On the night of September 3, 1870, the fifty-year-old Princess Mathilde Bonaparte fled Paris at the insistence of her friends, first heading for Puys, near Dieppe on the English Channel, where her friend, the forty-six-year-old novelist and playwright Alexandre Dumas the younger, offered his home to her. France was proclaimed a Republic on September 4; a provisional French government, the Third Republic, was created, and it deposed Napoléon III on September 4. In the French press, it was rumored that Princess Mathilde had stolen up to 51 million francs in her luggage, and that she had been arrested; it was further alleged that she had stolen diamonds and important paintings from the Louvre. Meanwhile, Mathilde (with two servants) secretly made her way across the French border, to Belgium. By September 12, she had stopped in the first town to she came to — Mons, an hour from Brussels. By October, she wrote, “I am horribly sad and my heart is broken. I remain here, not knowing where to go and not wishing to leave; besides, I really do not care.” She added, “I am sadder than ever; there is nothing left but our complete ruin, and I have not even the hope of better days.” [Mathilde did return to Paris, in mid-June of 1871, and she lived there until her death in 1904 at the age of 83.]

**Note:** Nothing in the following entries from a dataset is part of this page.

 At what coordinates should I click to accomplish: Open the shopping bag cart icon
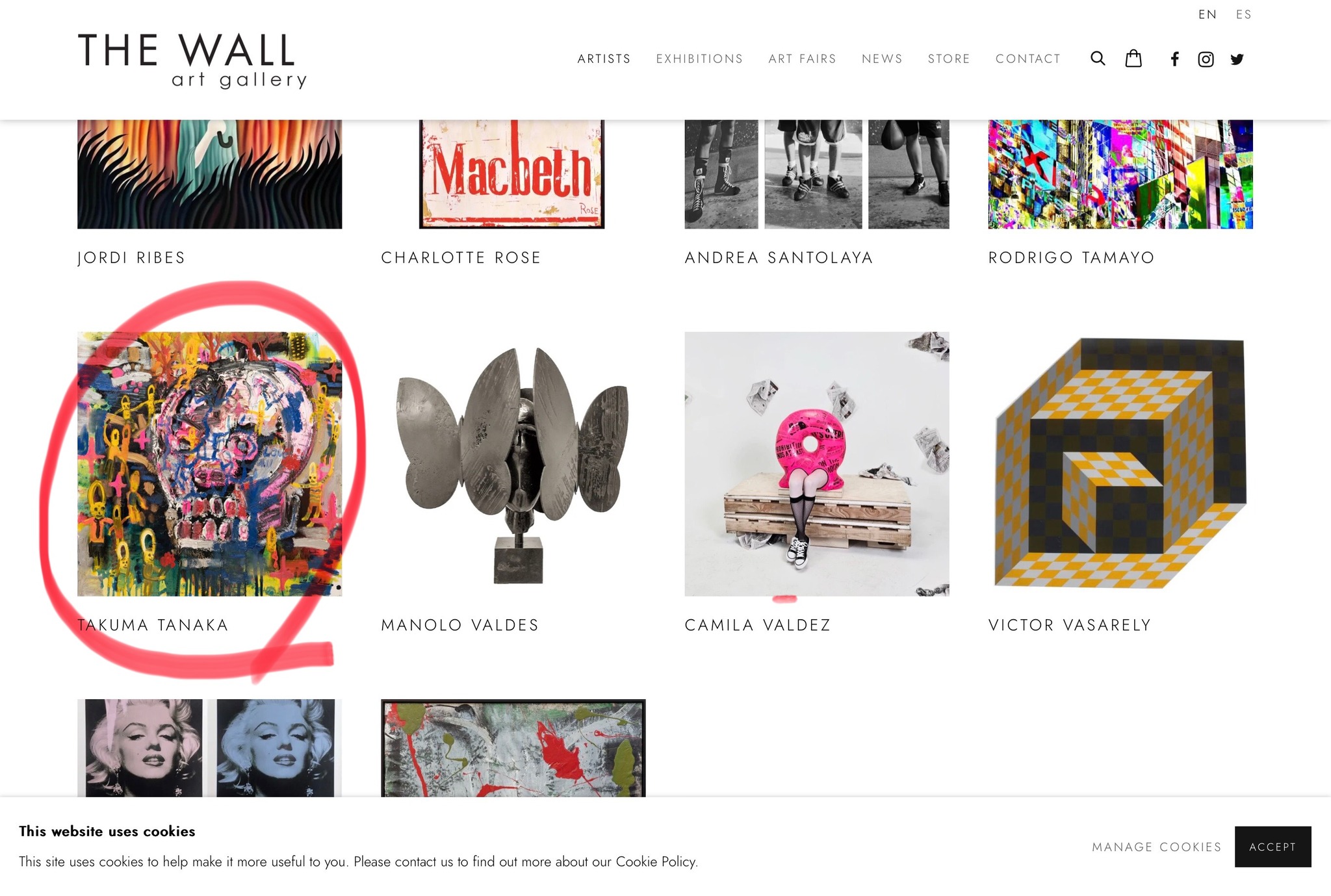(1133, 58)
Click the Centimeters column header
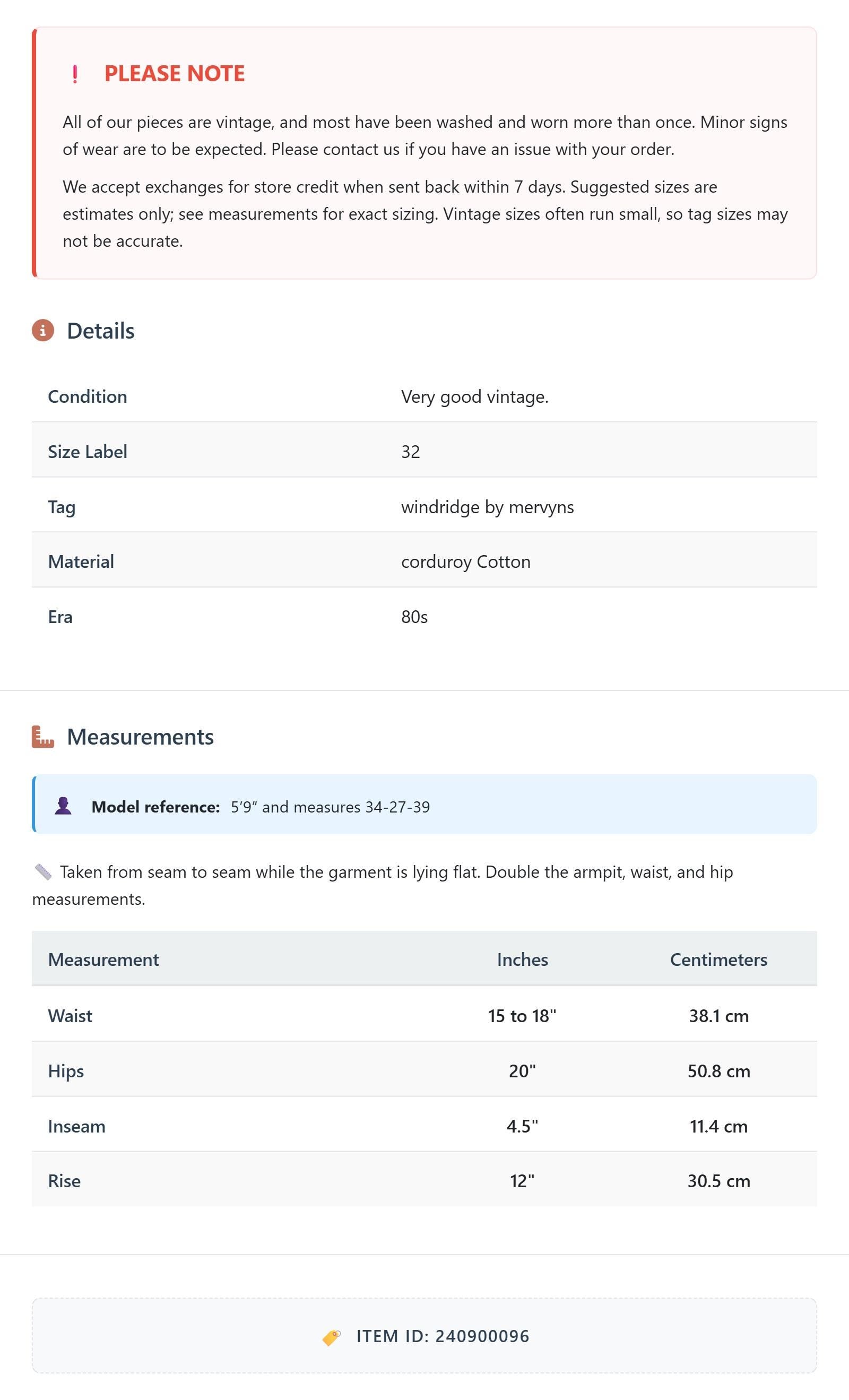This screenshot has height=1400, width=849. (719, 959)
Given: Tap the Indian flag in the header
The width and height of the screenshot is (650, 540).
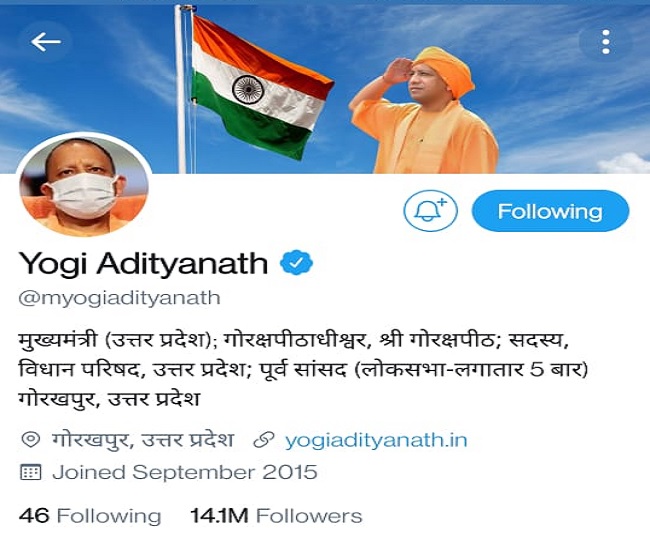Looking at the screenshot, I should [262, 87].
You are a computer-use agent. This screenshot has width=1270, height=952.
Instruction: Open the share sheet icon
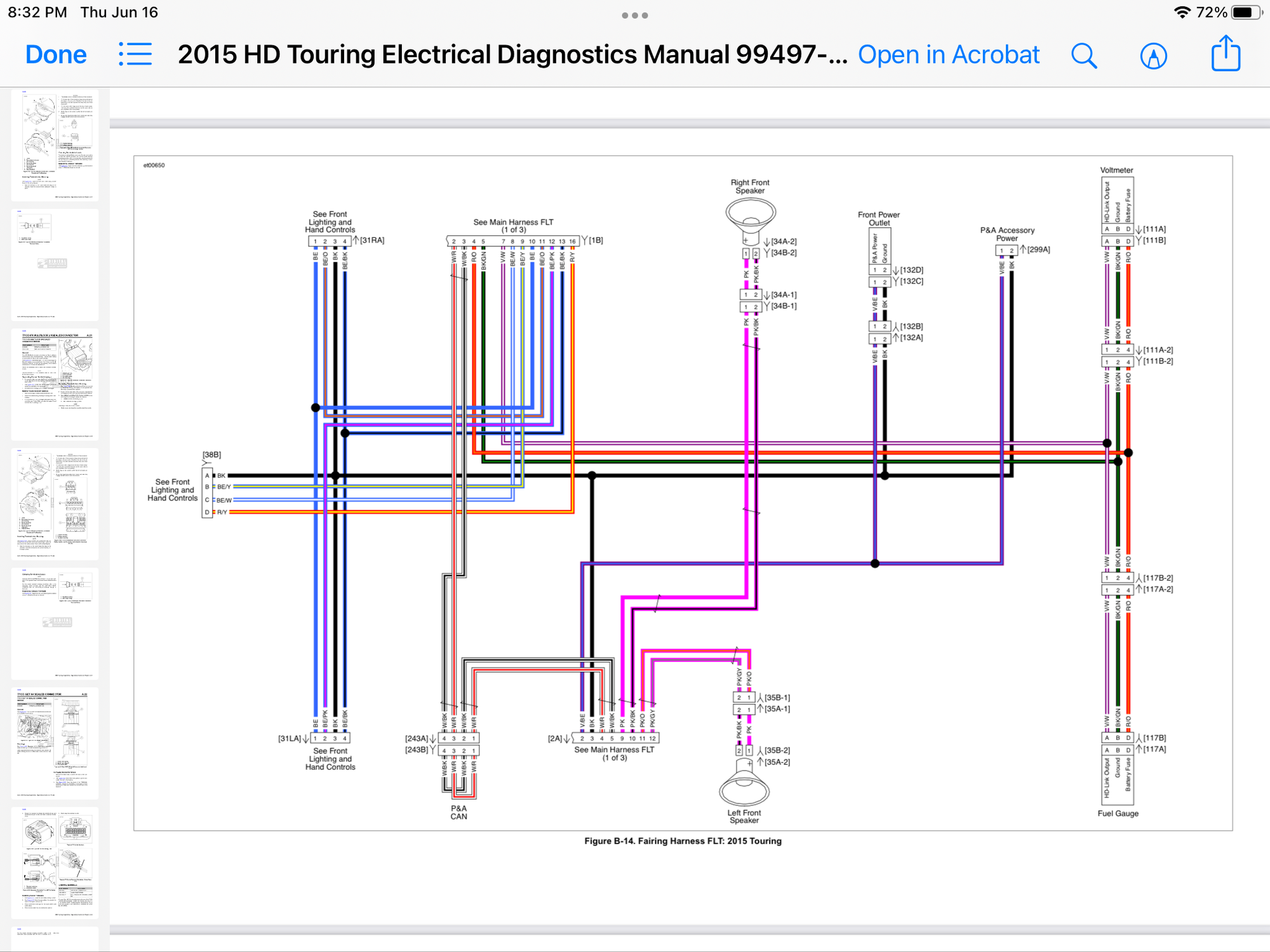pyautogui.click(x=1225, y=55)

Her former lover, the faithless Comte de Nieuwerkerke, ordered the most valuable paintings removed from Paris on August 30. Convoys from the Louvre left for Brest each day from September 1 to 4. Nieuwerkerke was dismissed by the new government from his post as Superintendent of the Imperial Museums on September 5. It was rumored that he was in prison until he could account for important paintings “which he may have lent to friends.” In reality, Nieuwerkerke – who had been warned of his imminent arrest – fled Paris in September dressed as a valet. He went into exile in England, at Eastbourne. [In April, 1871, Nieuwerkerke sold his home to an American, William Henry Riggs (1837 – 1924) for 188,500 francs and his collection of armor and weapons for 400,000 francs to Sir Richard Wallace (1818 – 1890); it now is part of the Wallace Collection in London. Nieuwerkerke then went to Northern Italy and retired beside a picturesque lake in a luxurious villa at Gattajola, near Lucca, which he bought in May, 1872. He died there in 1892.]

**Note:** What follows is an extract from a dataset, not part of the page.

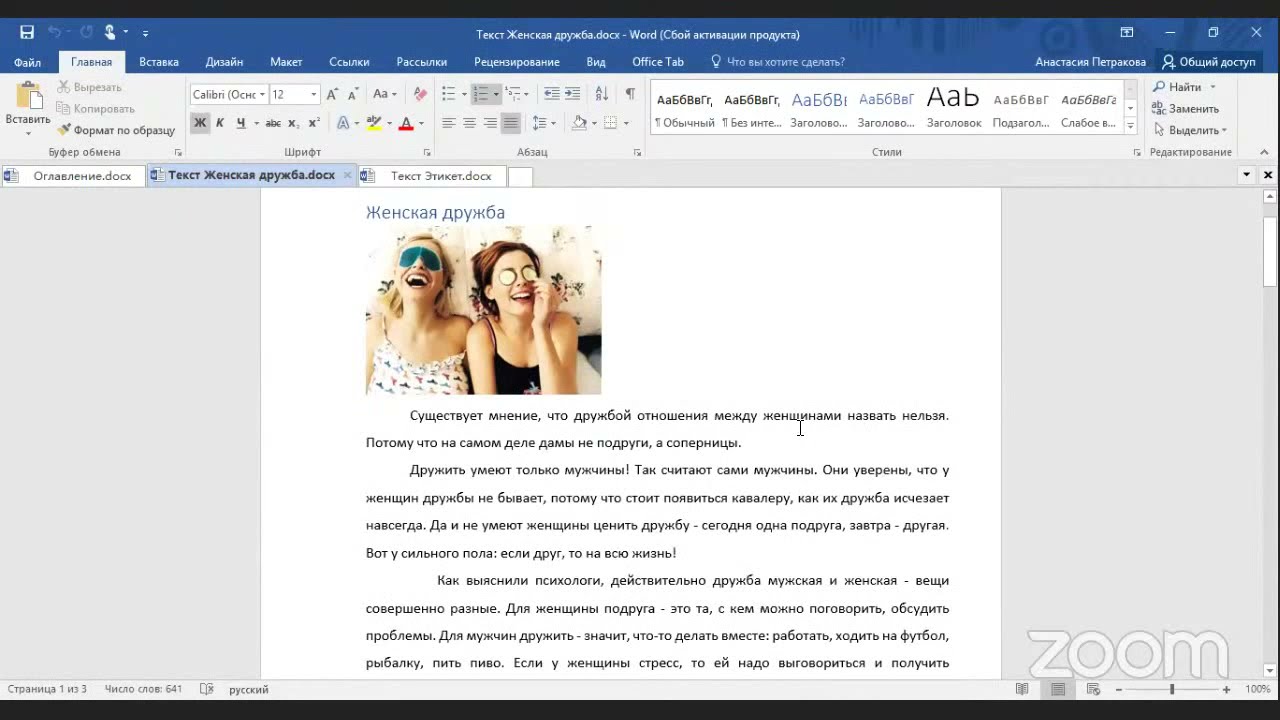Image resolution: width=1280 pixels, height=720 pixels.
Task: Click the Save icon in title bar
Action: pos(27,32)
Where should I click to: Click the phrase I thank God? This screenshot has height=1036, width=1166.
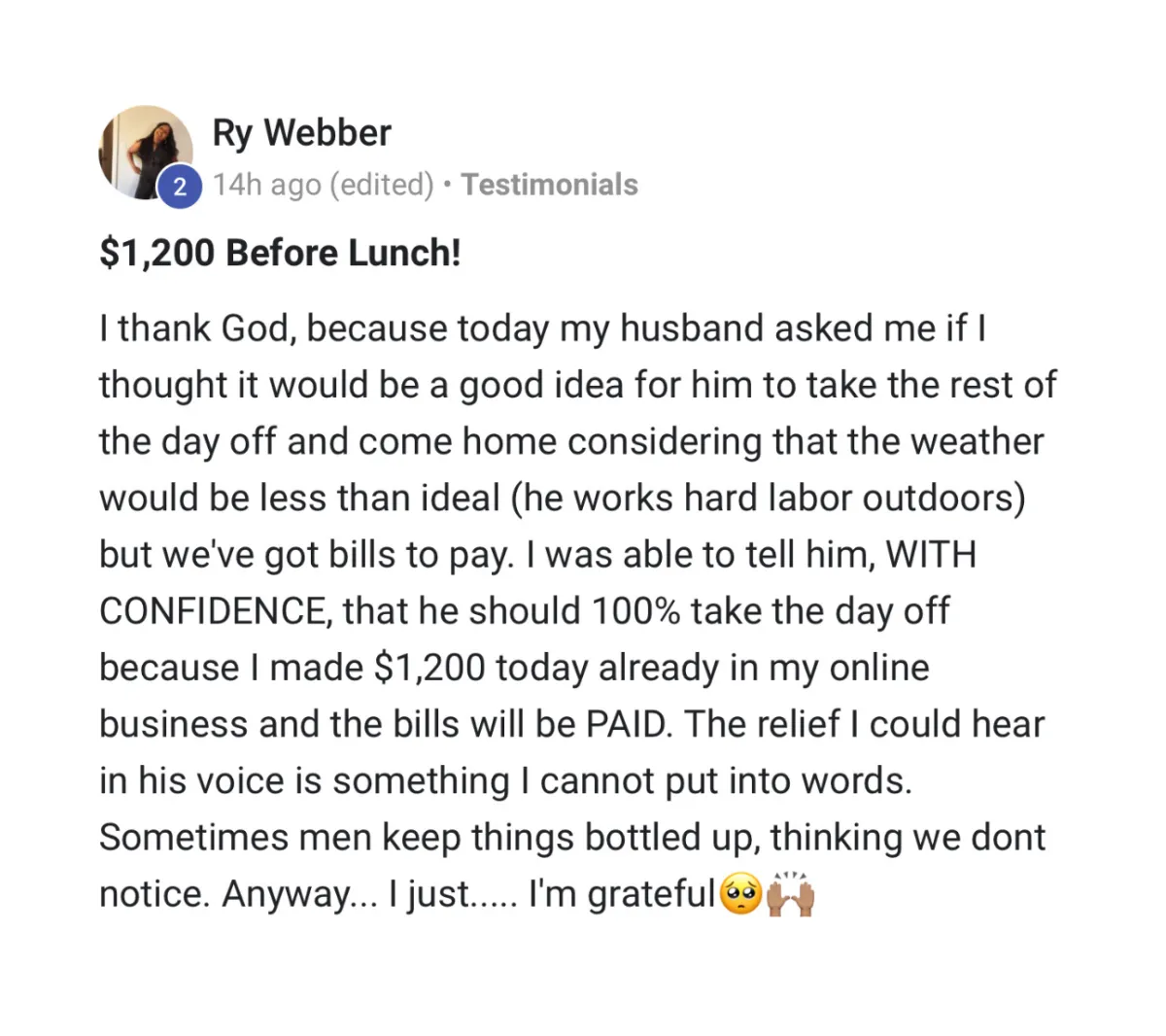pos(195,329)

The forty-four-year-old Empress Eugénie had, with the help of her American dentist, Dr. Thomas Wiltberger Evans (1823 – 1897), escaped incognito to London with a forged passport (and her lady-in-waiting) on September 5. She settled at Camden Place, a secluded estate at Chislehurst, just southeast of London, and was reunited with her only child, the fourteen-year-old Louis Napoléon, Prince Impérial of France. [After six months as a prisoner in Germany, Napoléon III spent the last few years of his life in exile in England with Eugénie and the Prince Imperial, who was killed in the Zulu War in South Africa in 1879. Napoléon III died of kidney disease in 1873; Eugénie, a Spanish countess when she married, lived to the age of 94 and died among her relatives in Spain in 1920.]

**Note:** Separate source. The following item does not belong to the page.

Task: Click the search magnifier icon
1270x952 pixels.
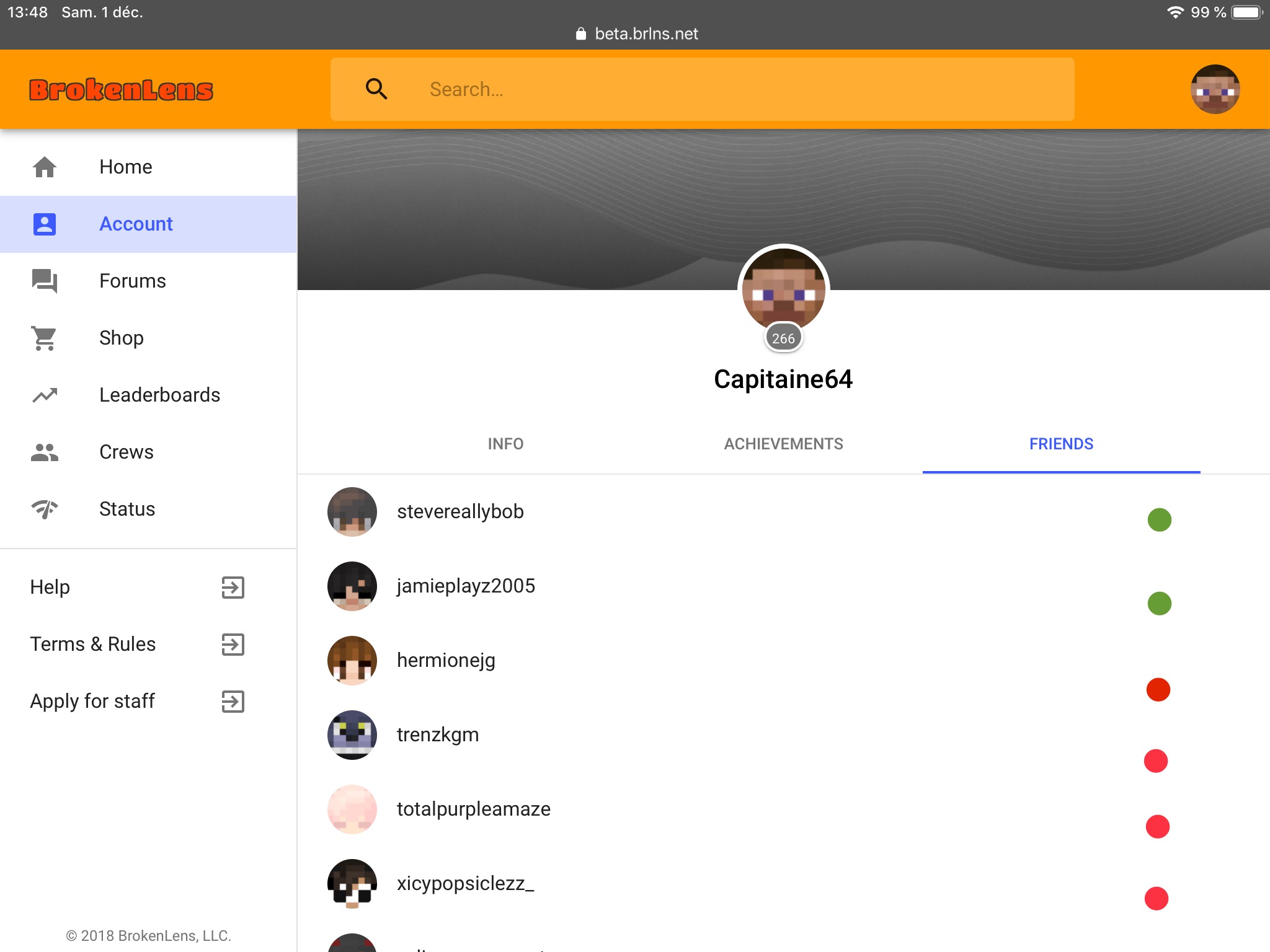Action: tap(376, 89)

In the meantime, while ordinary people were shocked and alarmed, mobs chanting “Vive la République!” and belting out the “Marseillaise” scrawled “Property of the People” across the entrance to the vacated Tuileries Palace and tossed statues of the emperor into the River Seine. They changed street and shop names to obliterate all signs of the despised, now-fallen empire. The avenue de l’Empereur became, with some paint, the avenue Victor Noir. French journalist Victor Noir (1848 – 1870) became a republican hero after being shot by Prince Pierre Bonaparte, a cousin of Napoléon III, in a duel in January. At some point after the Siege of Strasbourg on September 28, 1870 – when General Jean Jacques Alexis Uhrich (1802 – 1886) tried in vain to defend the fortress considered one of the strongest in France — Tissot’s elegant avenue de l’Impératrice (Empress Avenue), the boulevard leading to the recreational grounds at the Bois de Boulogne, was renamed avenue Uhrich.
Although Tissot was too patriotic – or optimistic – to realize it for another eight months, his charmed life in Paris was over forever.